● **Provided material**

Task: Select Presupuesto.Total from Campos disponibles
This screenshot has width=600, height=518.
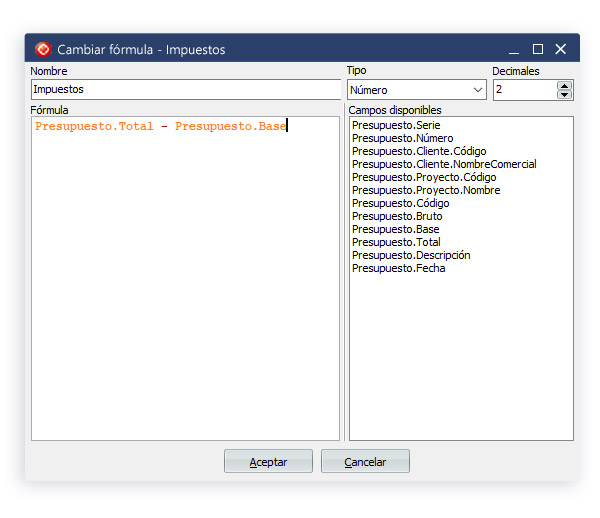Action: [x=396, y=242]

--

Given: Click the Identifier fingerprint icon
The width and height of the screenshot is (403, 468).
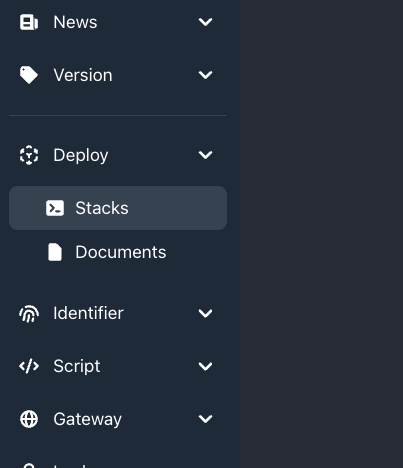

● **Work request**
Repeat, word for word, the lines above between the line holding "Given: Click the Identifier fingerprint icon" and the line holding "The width and", inclusive; omit everything else.

● **Your solution**
Given: Click the Identifier fingerprint icon
The width and height of the screenshot is (403, 468).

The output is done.